**Written exercise a**
Reproduce the passage on Washington stables word for word.

**Supplied passage**
# # #

It is not widely appreciated that some of the stables in Washington, especially the larger stables were built by well known architects, such as Nicholas T Haller, who also built the Warder Building and the Luzon Apartment building. The quality of his work and that of other architects is evident today, for a number of these stables are intact today.

Clearly, the lives of the stables in Washington D.C. paralleled the evolving story of transportation. In 1828 when the C and O canal was completed, goods were transported from the Town of George to Washington D.C. by horse. There is still evidence of a mule stable in Georgetown by the canal today. By 1835 canal traffic slowed with the completion of the Baltimore and Ohio Railway into Washington. By 1862 the first horse car service began, connecting the Capitol to the State Department and an experimental electric trolley began in 1888. By 1890, a cable car operation commenced. All of these advances significantly affected Washington residents’ abilities to move goods and themselves around the city and the need for horses diminished rapidly. While the horse car operation ended in 1898 car barns at either end of the streetcar run still exist and have been adaptively reused as residences. In 1897 the first automobiles drove along Washington streets signally the finality of the horse driven era of transportation.

The 14th Street corridor car showroom era too has passed, for today there is only one remaining dealership within the city. Despite the rapidly fading past and new demands of the future, many stables have managed to survive and adapt to other lives.

# # #

**Written exercise b**
Write out the listing below word for word, everything from the line containing "Task: Click the" down to the line containing "[x=29, y=527]", and leave the pictures out.

**Stored records**
# # #

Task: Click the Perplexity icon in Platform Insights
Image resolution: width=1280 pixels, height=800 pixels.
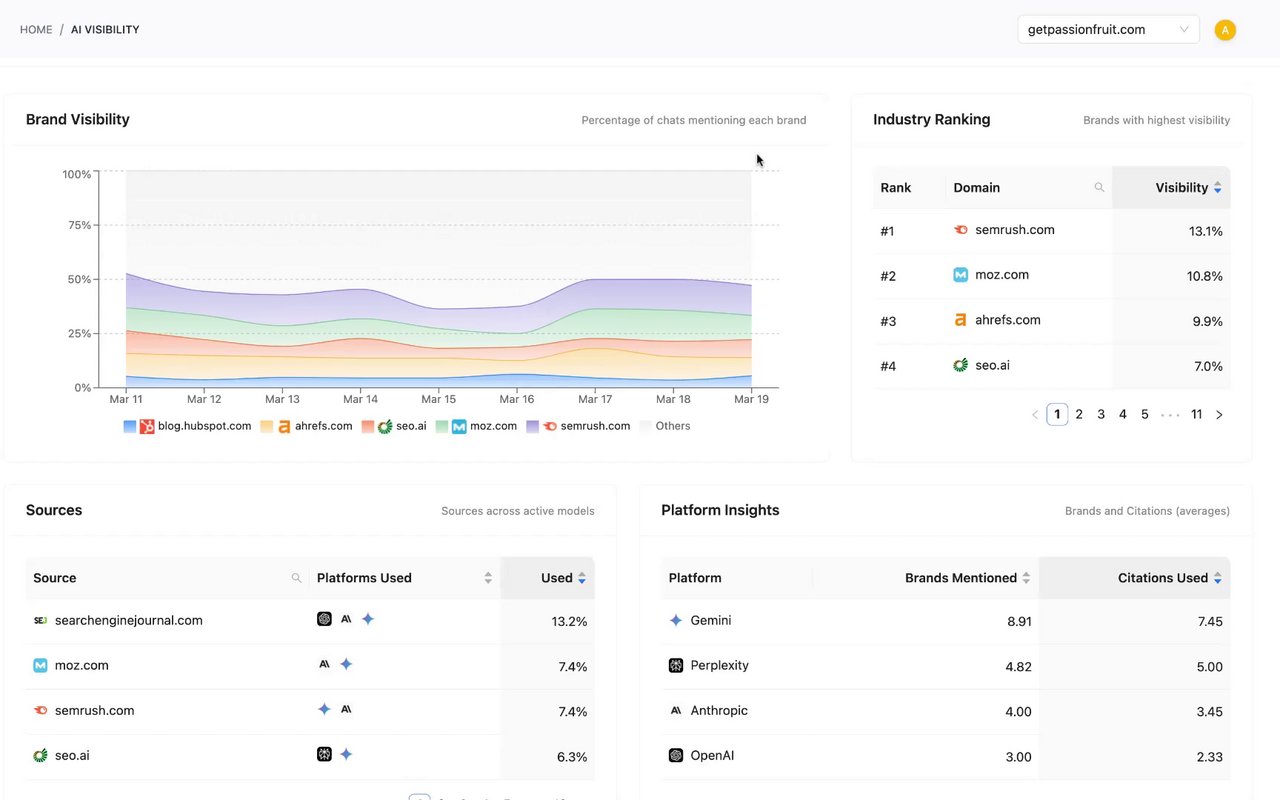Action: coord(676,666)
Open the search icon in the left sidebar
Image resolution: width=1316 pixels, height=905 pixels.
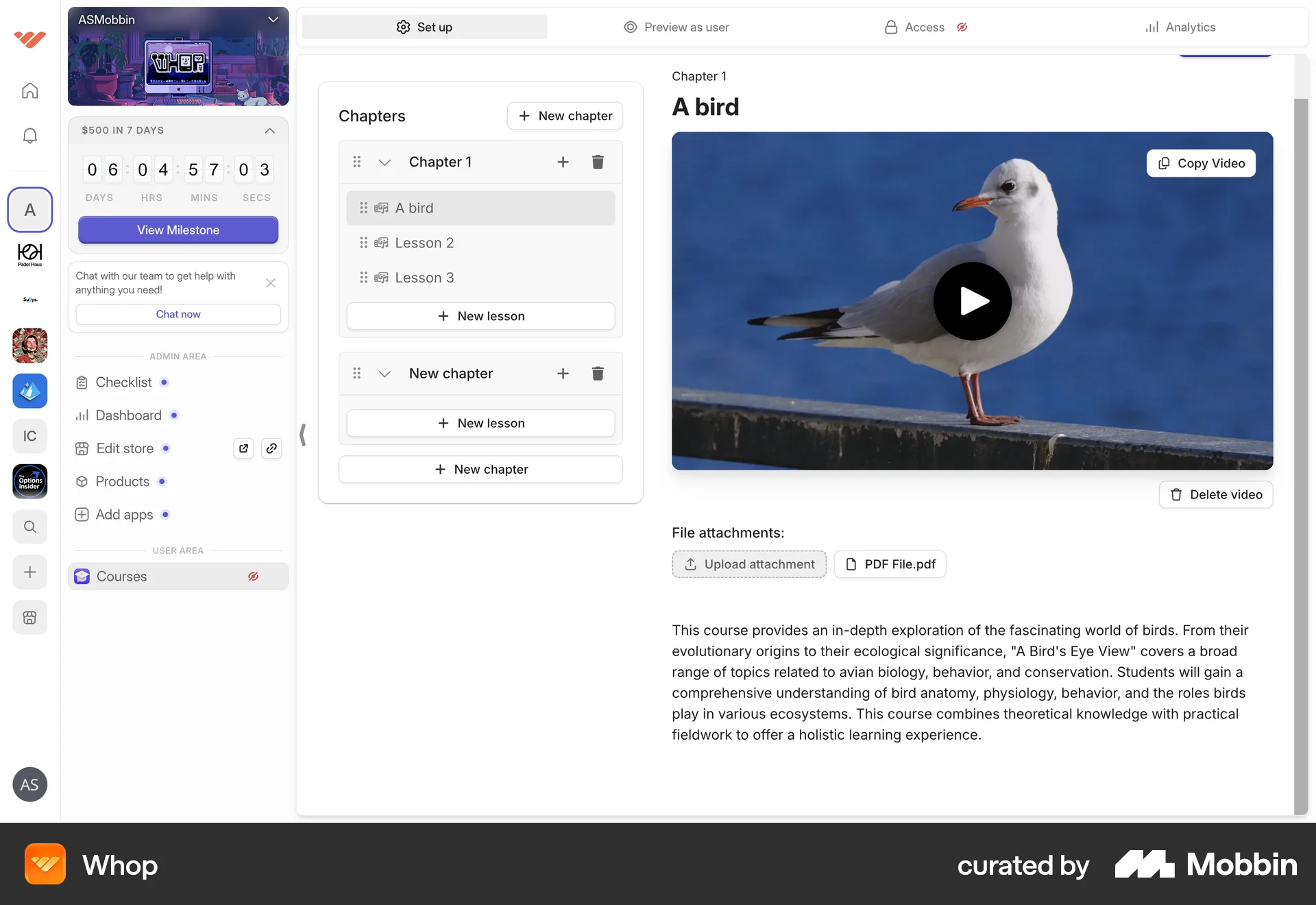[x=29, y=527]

# # #

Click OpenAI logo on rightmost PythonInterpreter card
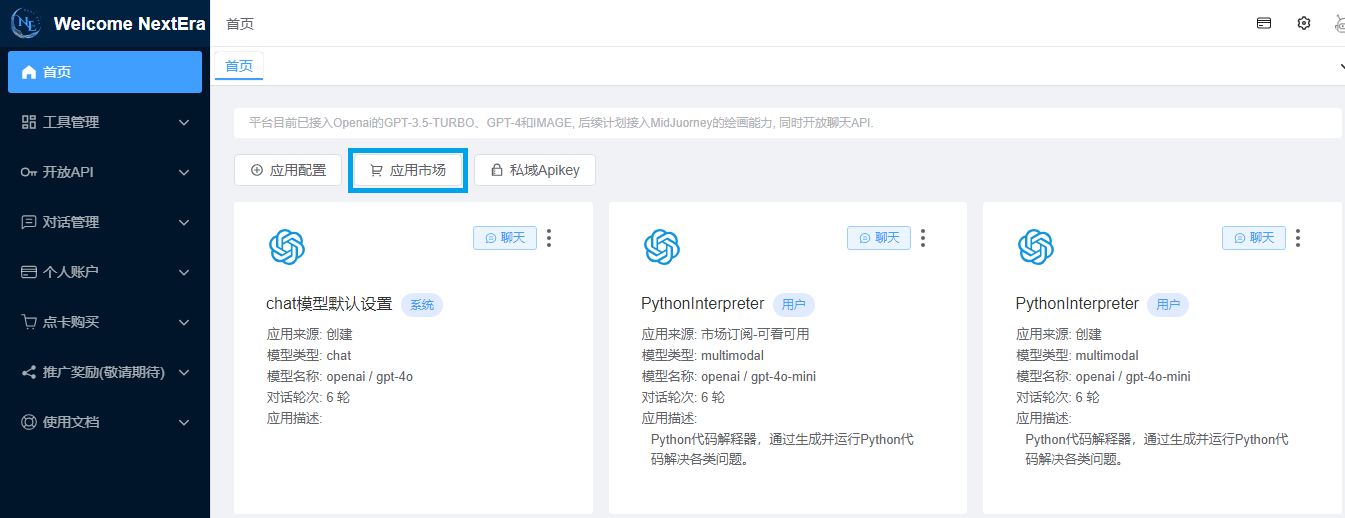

# # #

**Correct output a**
It is not widely appreciated that some of the stables in Washington, especially the larger stables were built by well known architects, such as Nicholas T Haller, who also built the Warder Building and the Luzon Apartment building. The quality of his work and that of other architects is evident today, for a number of these stables are intact today.

Clearly, the lives of the stables in Washington D.C. paralleled the evolving story of transportation. In 1828 when the C and O canal was completed, goods were transported from the Town of George to Washington D.C. by horse. There is still evidence of a mule stable in Georgetown by the canal today. By 1835 canal traffic slowed with the completion of the Baltimore and Ohio Railway into Washington. By 1862 the first horse car service began, connecting the Capitol to the State Department and an experimental electric trolley began in 1888. By 1890, a cable car operation commenced. All of these advances significantly affected Washington residents’ abilities to move goods and themselves around the city and the need for horses diminished rapidly. While the horse car operation ended in 1898 car barns at either end of the streetcar run still exist and have been adaptively reused as residences. In 1897 the first automobiles drove along Washington streets signally the finality of the horse driven era of transportation.

The 14th Street corridor car showroom era too has passed, for today there is only one remaining dealership within the city. Despite the rapidly fading past and new demands of the future, many stables have managed to survive and adapt to other lives.

**Correct output b**
Task: Click the Perplexity icon in Platform Insights
Image resolution: width=1280 pixels, height=800 pixels.
Action: coord(676,666)
Open the search icon in the left sidebar
Image resolution: width=1316 pixels, height=905 pixels.
[x=29, y=527]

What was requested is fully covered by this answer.